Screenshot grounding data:

---

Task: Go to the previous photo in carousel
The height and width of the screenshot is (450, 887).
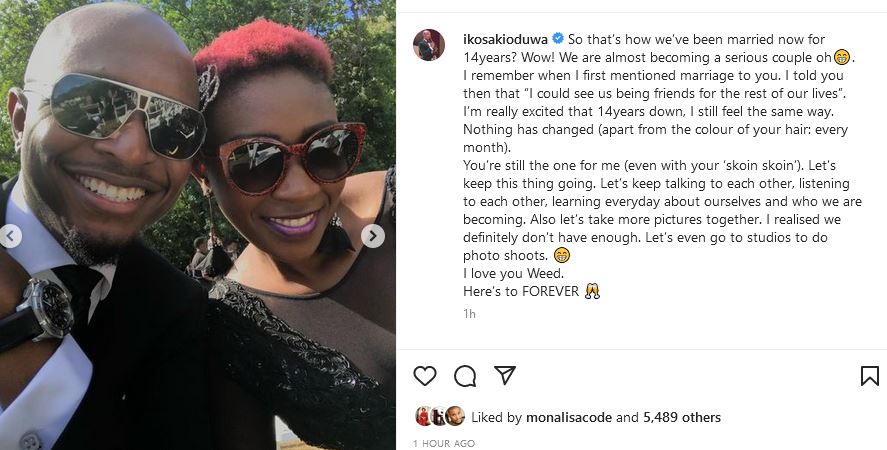Action: [x=10, y=236]
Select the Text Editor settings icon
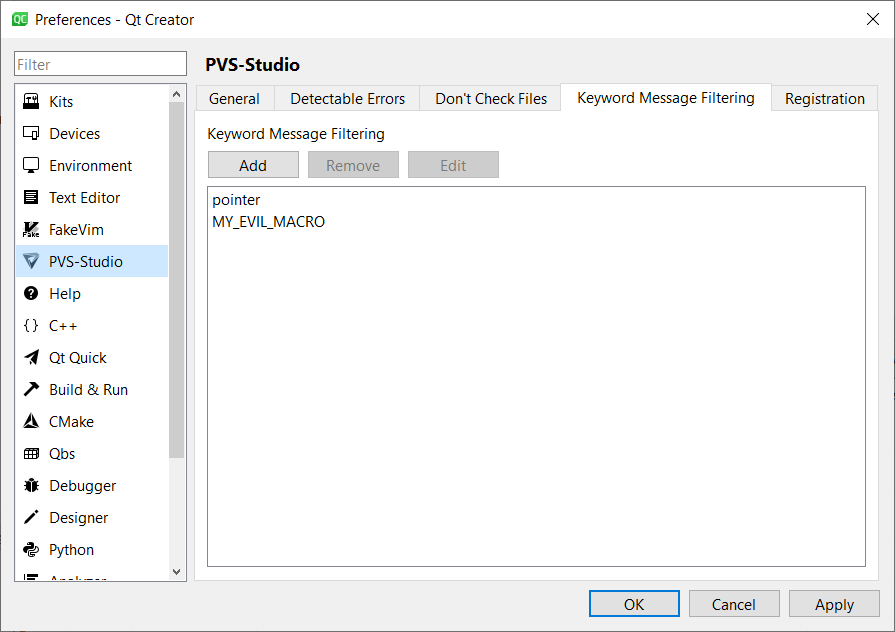This screenshot has height=632, width=895. click(84, 197)
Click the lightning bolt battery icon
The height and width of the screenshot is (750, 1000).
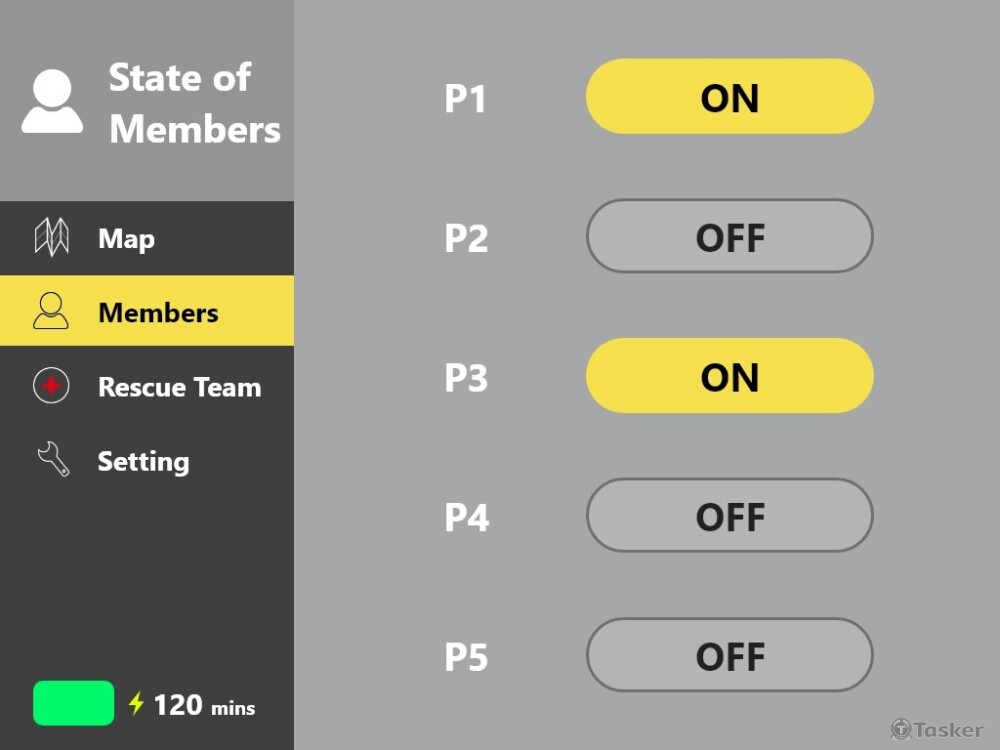[x=136, y=704]
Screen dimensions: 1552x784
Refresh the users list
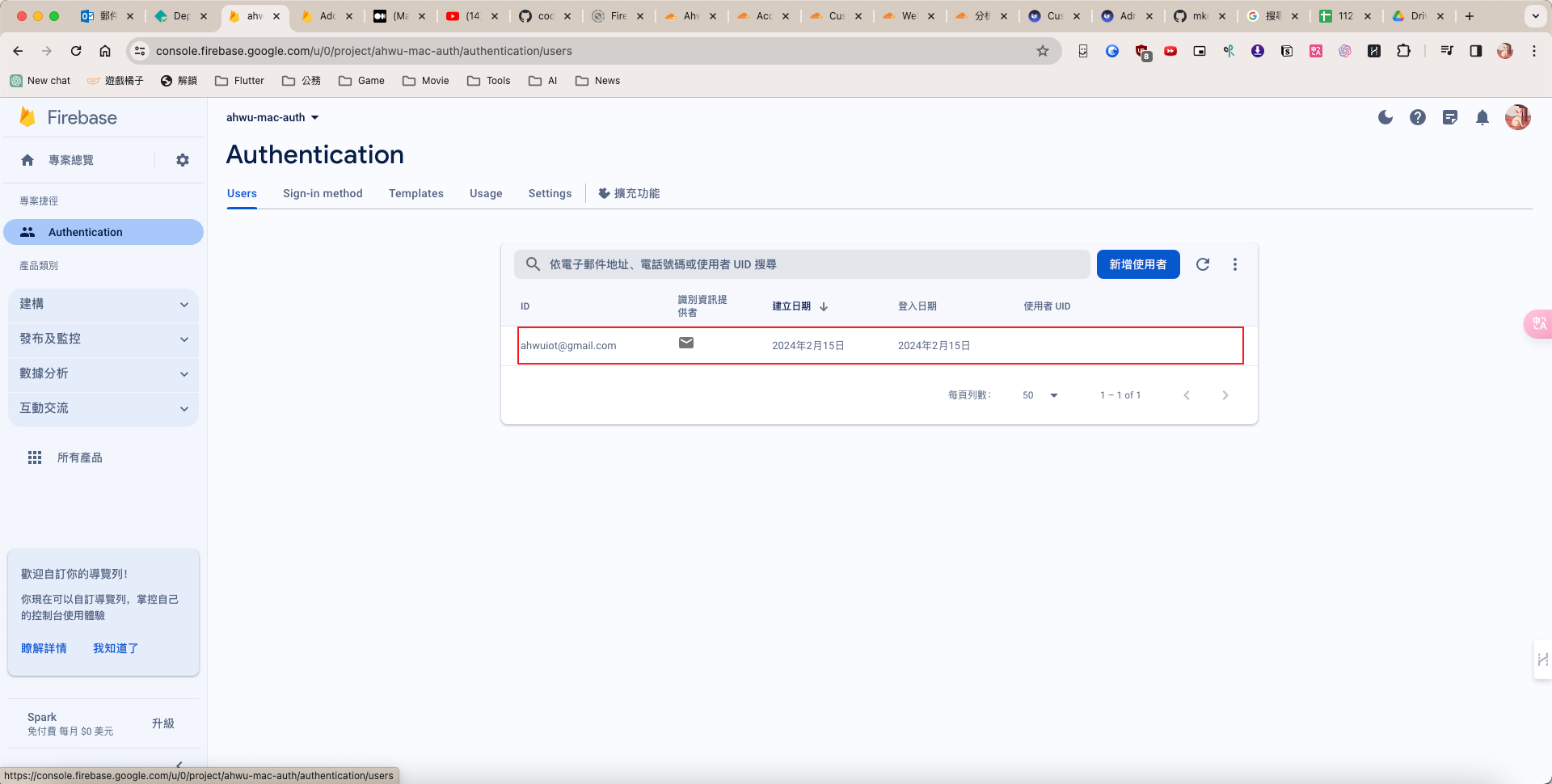tap(1203, 264)

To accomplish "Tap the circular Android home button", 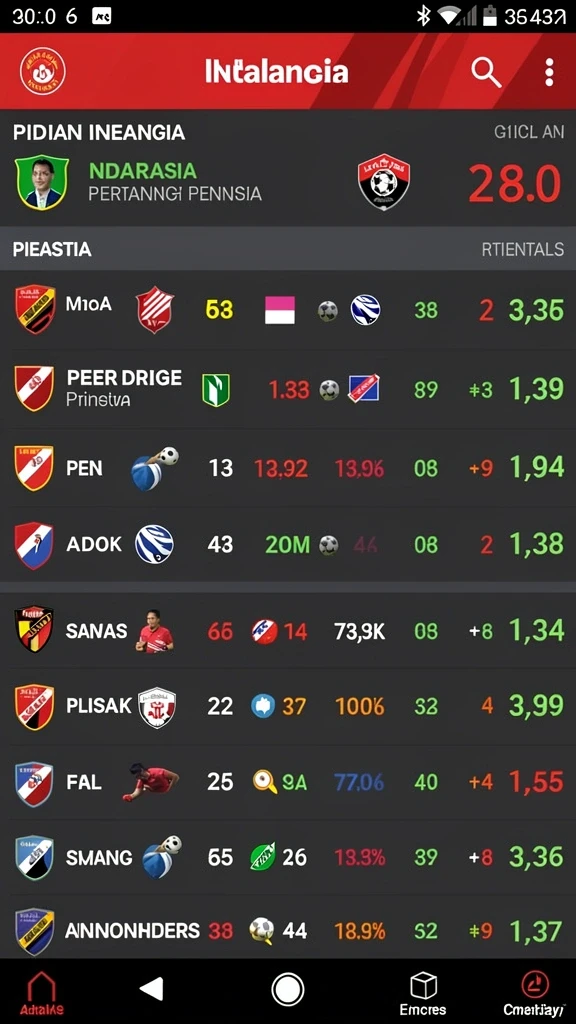I will [287, 989].
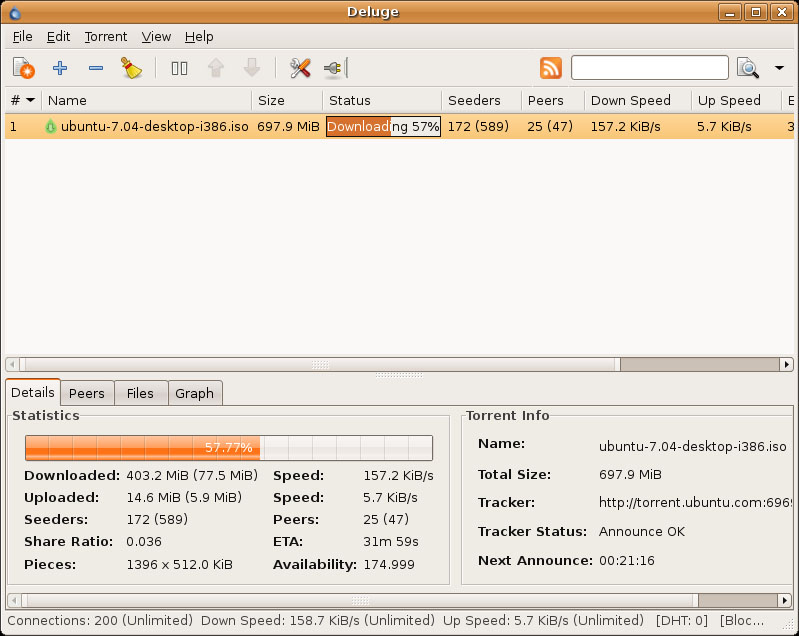Click the 57.77% download progress bar

[228, 448]
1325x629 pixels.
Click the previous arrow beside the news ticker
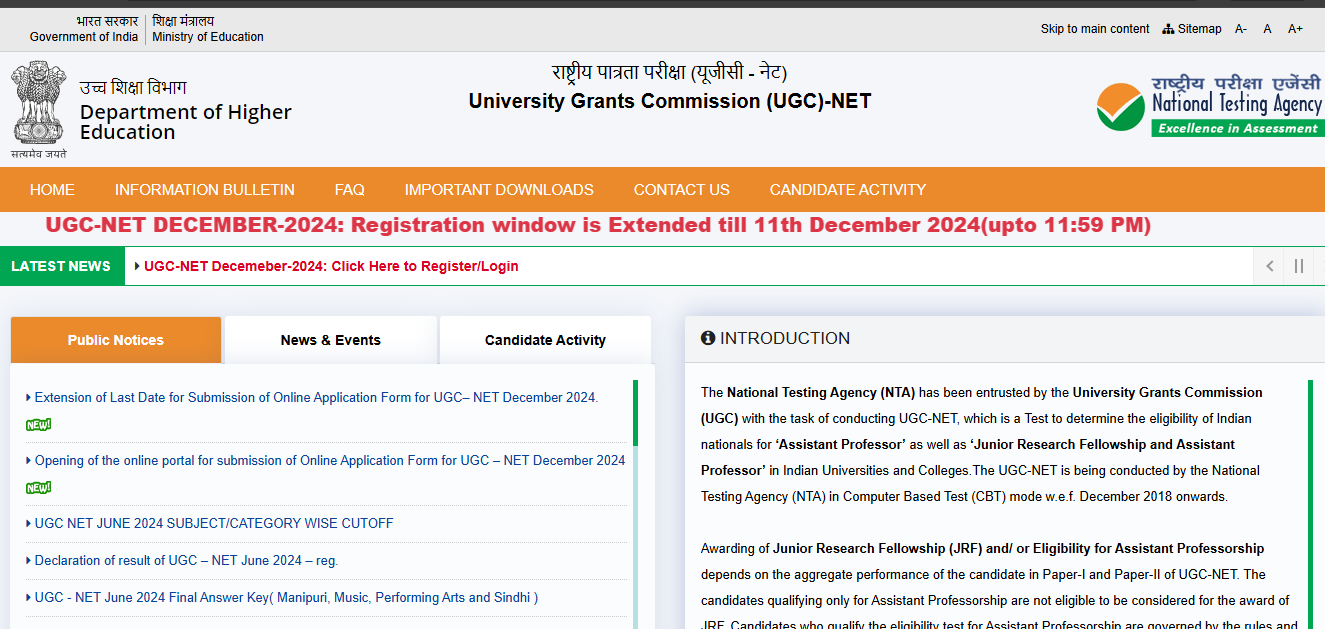[x=1268, y=266]
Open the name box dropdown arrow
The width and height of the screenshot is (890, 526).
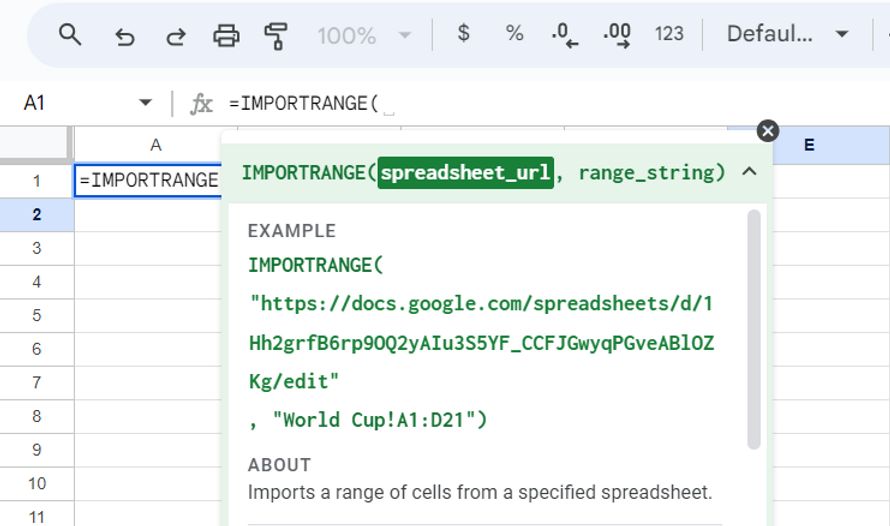(146, 103)
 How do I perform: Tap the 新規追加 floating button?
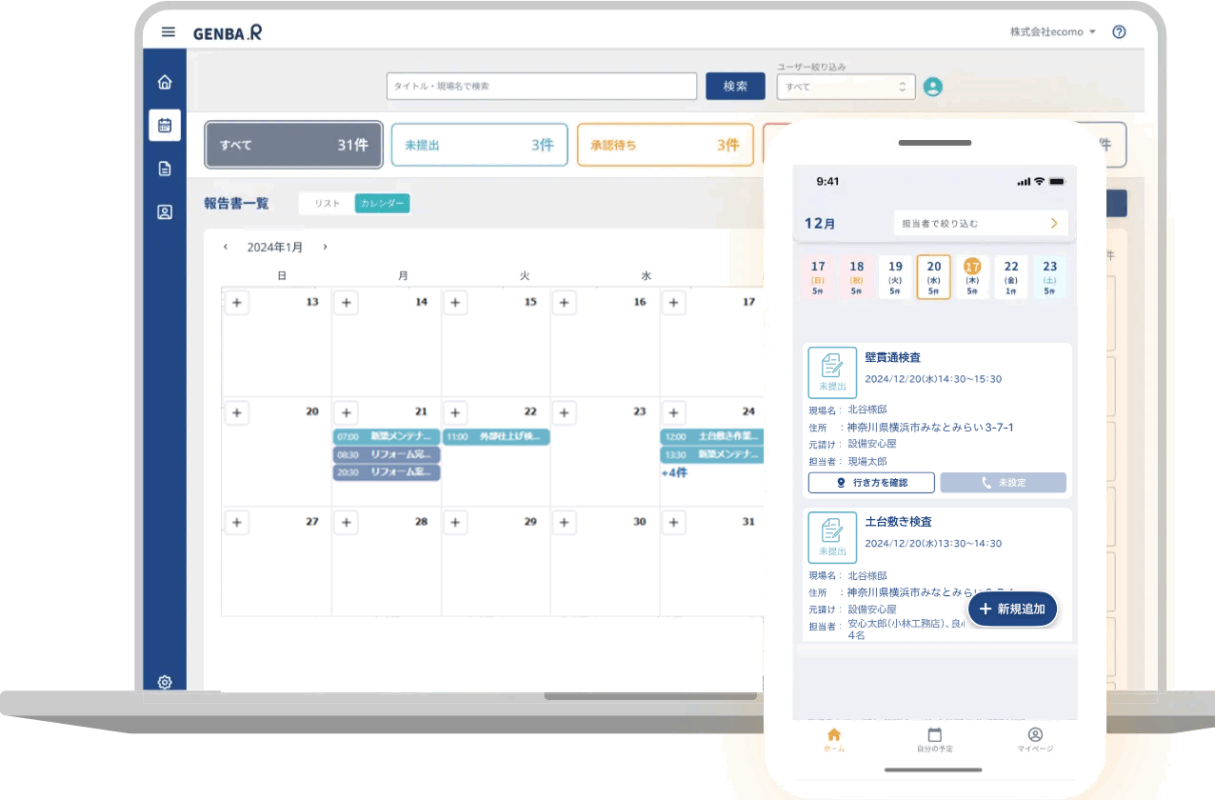[1012, 609]
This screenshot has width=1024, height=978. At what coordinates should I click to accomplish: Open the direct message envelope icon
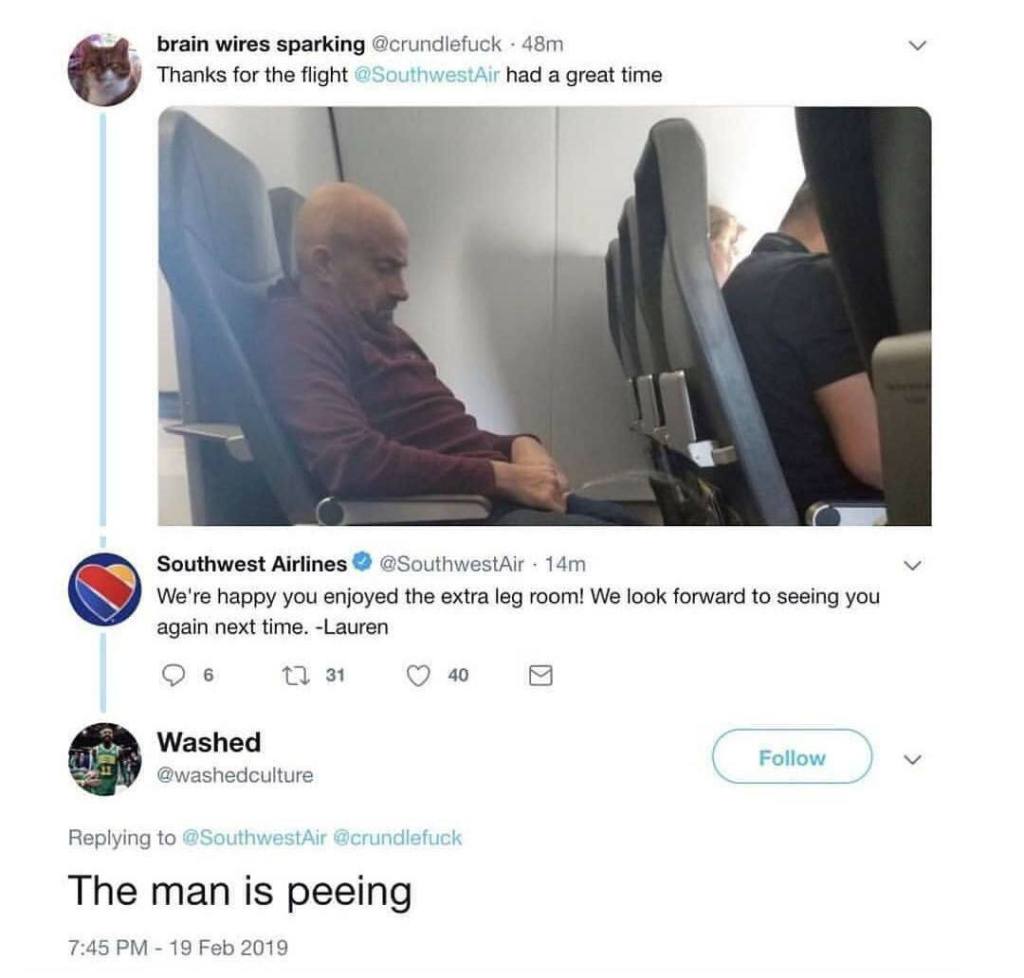click(540, 675)
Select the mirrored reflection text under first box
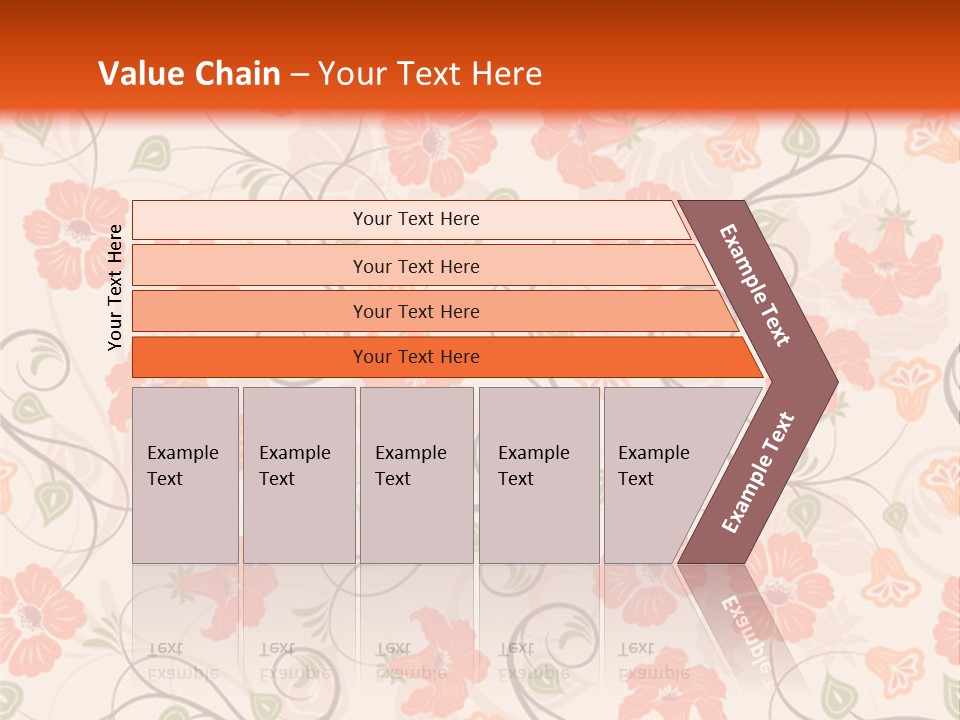 [x=183, y=661]
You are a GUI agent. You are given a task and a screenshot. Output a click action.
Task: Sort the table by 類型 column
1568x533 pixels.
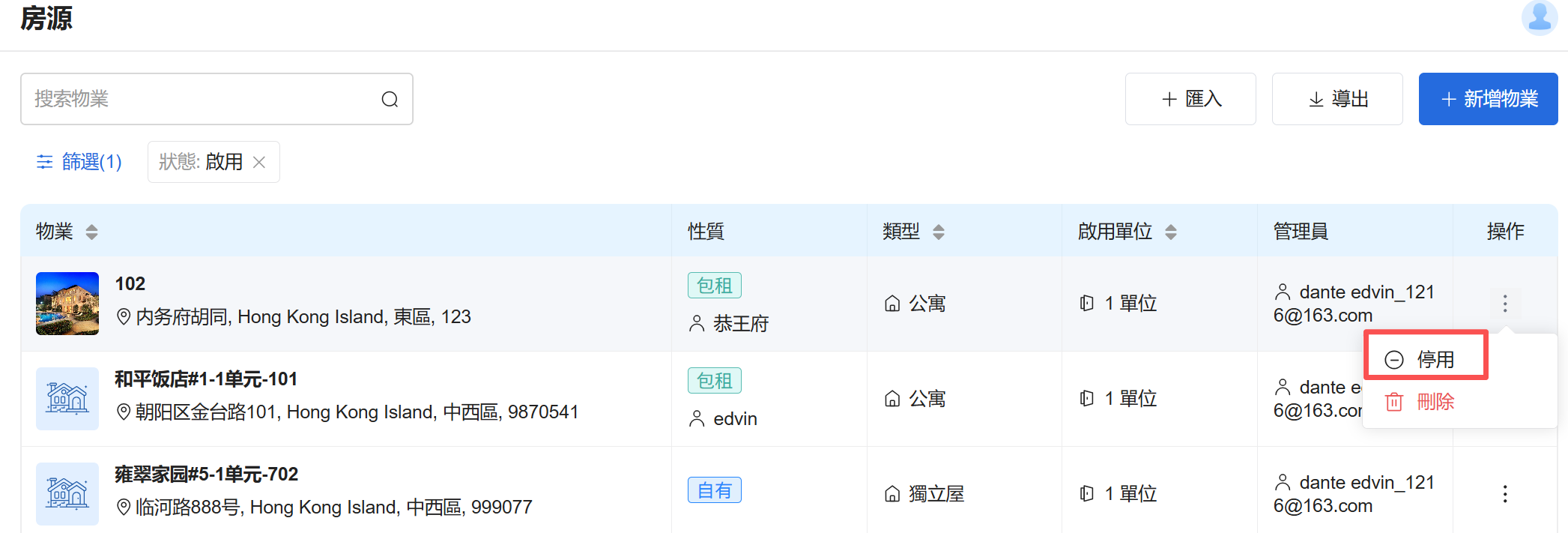[938, 232]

---

§ **WORK REQUEST**
Go to the line that contains "Open the name box dropdown arrow" and copy exactly from there through the last line of the records above, both included. Omit pictures.

§ **RESPONSE TO THE EXERCISE**
Open the name box dropdown arrow
The width and height of the screenshot is (890, 526).
(146, 103)
 How do I perform: Tap the 新規追加 floating button?
[1012, 609]
This screenshot has width=1024, height=978. At what coordinates should I click to accomplish: Open the direct message envelope icon
click(540, 675)
Select the mirrored reflection text under first box
 [x=183, y=661]
You are a GUI agent. You are given a task and a screenshot. Output a click action.
Task: Sort the table by 類型 column
1568x533 pixels.
[938, 232]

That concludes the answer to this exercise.